AnimeLens: A Hybrid Approach for Personalized Anime Recommendations using Deep Collaborative Filtering and TF-IDF Content Based Filtering
- Description: Created a hybrid recommendation system that leverages Deep Collaborative Filtering and TF-IDF Content-Based Filtering to provide personalized anime recommendations.
- Key Contributions:
- Overcame the cold-start problem through hybrid filtering.
- Enhanced user experience by providing accurate, diverse recommendations.
- Description: Conducted an in-depth analysis of time series data using ARIMA models, focusing on achieving stationarity through differencing and various transformations. Utilized statistical tests (ADF and KPSS), model selection criteria, and forecasting techniques to ensure robust predictions, enhancing the overall effectiveness of time series analysis.
- Key Contributions:
- Achieved stationarity in time series data through systematic differencing and transformations.
- Employed statistical tests (ADF, KPSS) for rigorous validation of stationarity.
- Selected optimal ARIMA models using AIC, BIC, and forecasting accuracy measures.
- Generated accurate forecasts, contributing to improved decision-making in time series analysis.

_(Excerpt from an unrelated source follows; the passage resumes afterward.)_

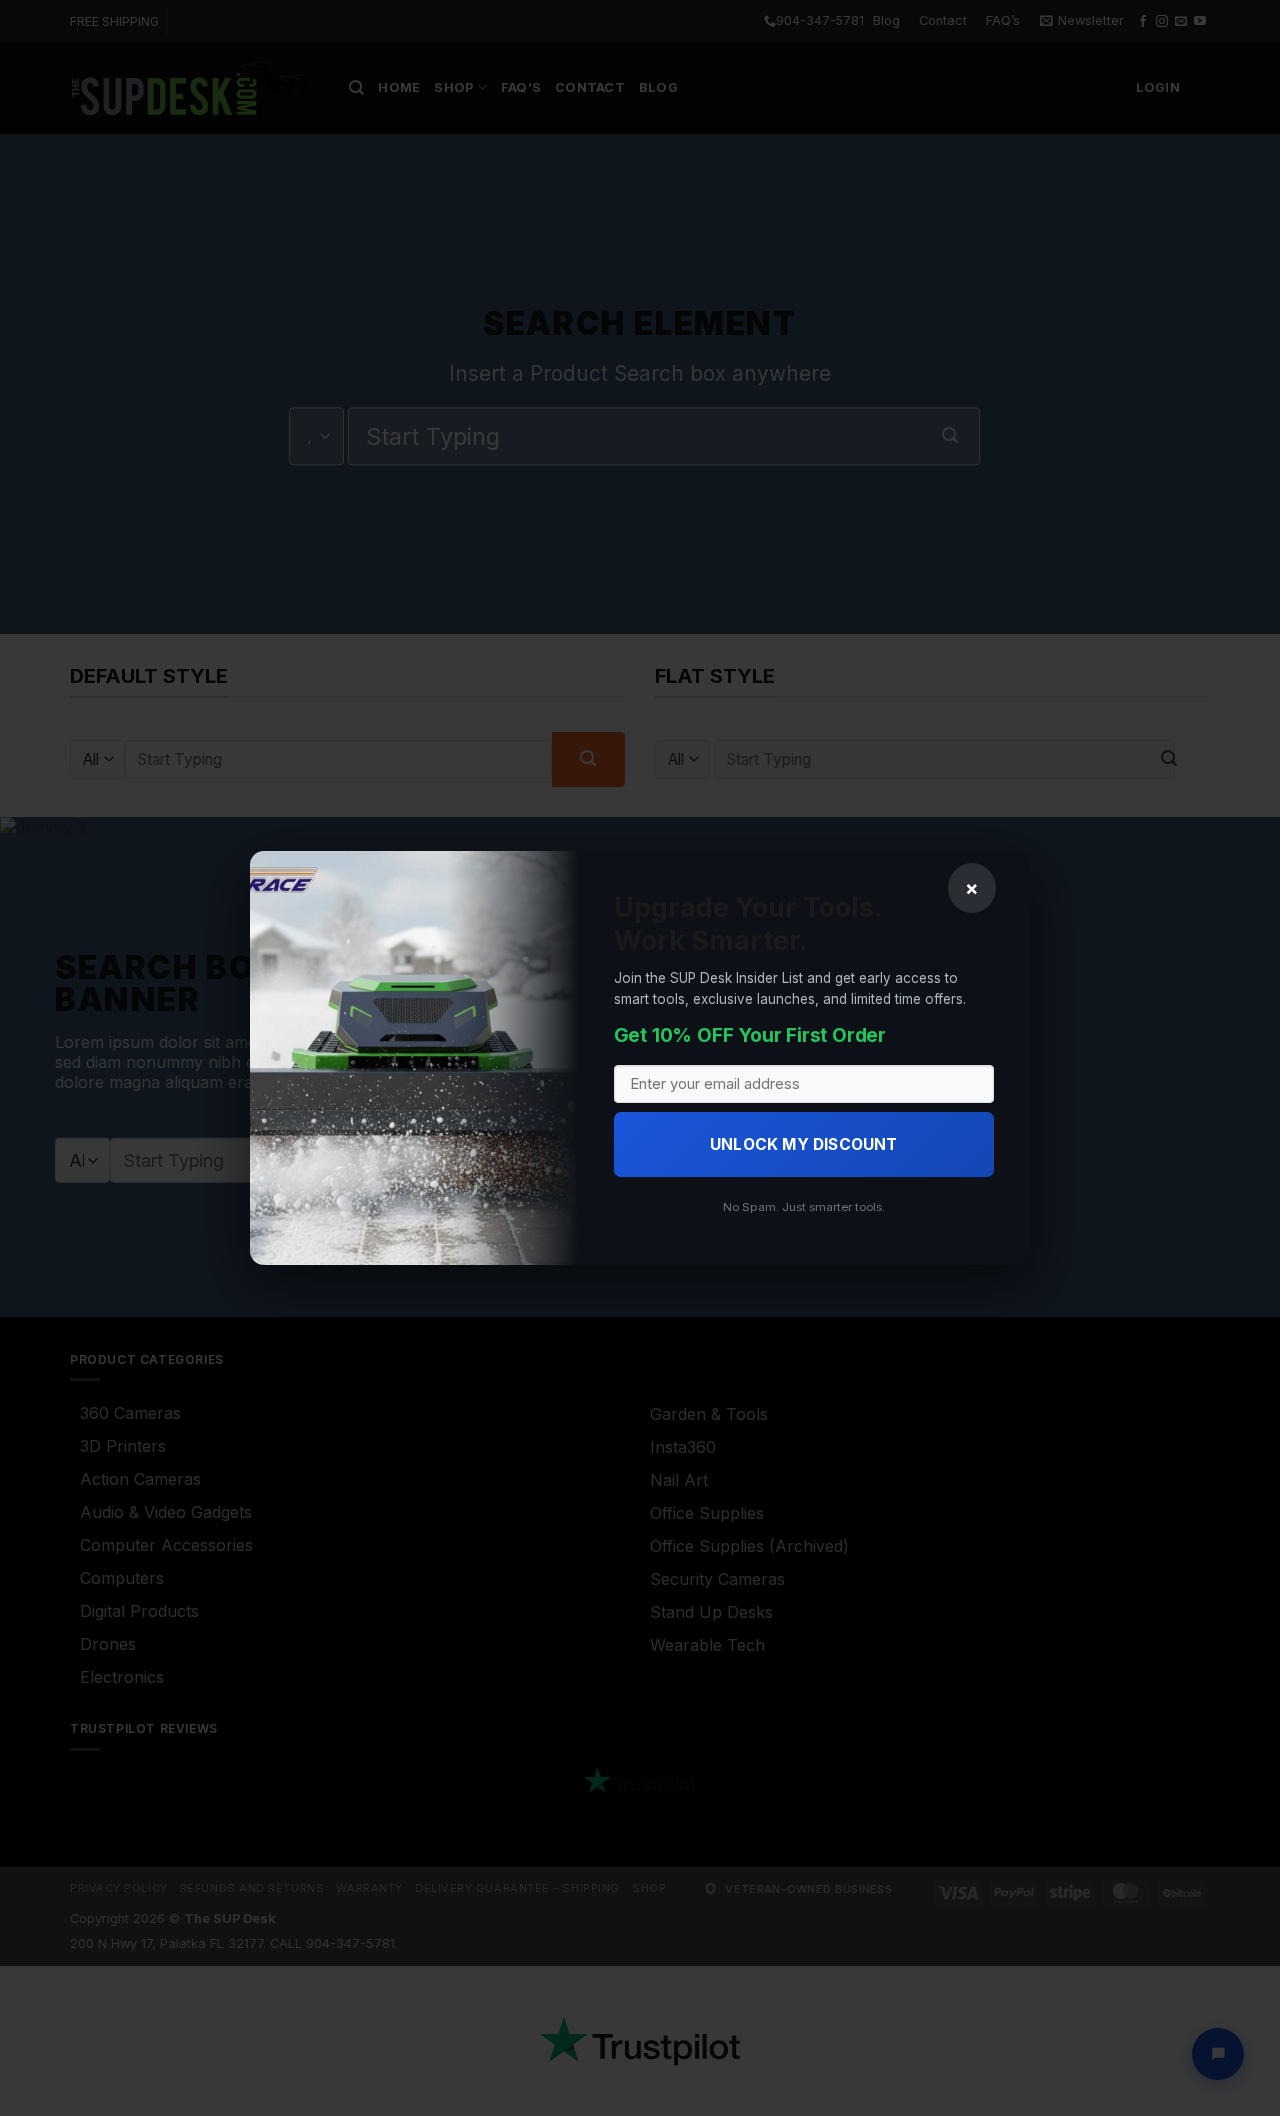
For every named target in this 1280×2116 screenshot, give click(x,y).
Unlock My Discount (804, 1144)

Exploring Customer Segmentation through Dimensionality Reduction and Clustering: A Comparative Analysis with KMeans, Hierarchical (Agglomerative), and DBSCAN in Python
- Description: Performed unsupervised clustering on grocery firm customer data to identify distinct segments for targeted product development and personalized marketing strategies. Used PCA for dimensionality reduction and compared K-Means, Hierarchical Clustering, and DBSCAN for optimal segmentation.
- Key Contributions:
- Applied dimensionality reduction techniques like PCA to streamline the data for efficient analysis.
- Performed comparative analysis using K-Means, Hierarchical (Agglomerative) Clustering, and DBSCAN algorithms to identify optimal customer clusters.

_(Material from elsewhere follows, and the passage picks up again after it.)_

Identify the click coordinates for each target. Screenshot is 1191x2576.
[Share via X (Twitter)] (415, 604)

- Evaluated the performance of each algorithm based on clustering quality metrics such as silhouette score and Davies-Bouldin index.
- Visualized the clusters and patterns using Matplotlib and Seaborn to provide business insights.

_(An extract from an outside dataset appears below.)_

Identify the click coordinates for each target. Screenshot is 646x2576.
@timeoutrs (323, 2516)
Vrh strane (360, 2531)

- Provided actionable recommendations on product development and personalized marketing strategies based on the segmentation results.
- Languages: Python, R, SPSS, Hadoop
- Frameworks: TensorFlow, PyTorch, Scikit-learn
- Tools: Google Colab, Git, Jupyter Notebooks, R Studio
- Techniques: Machine Learning, Deep Learning, Data Mining, Statistical Tests, Time Series Analysis, Big Data, Regression, Clustering
I would like to express my gratitude to my academic advisors, peers, and collaborators who contributed to the success of these projects. Special thanks to Jahangirnagar University for providing the platform to carry out this research.
This repository is licensed under the MIT License. See the LICENSE file for more details.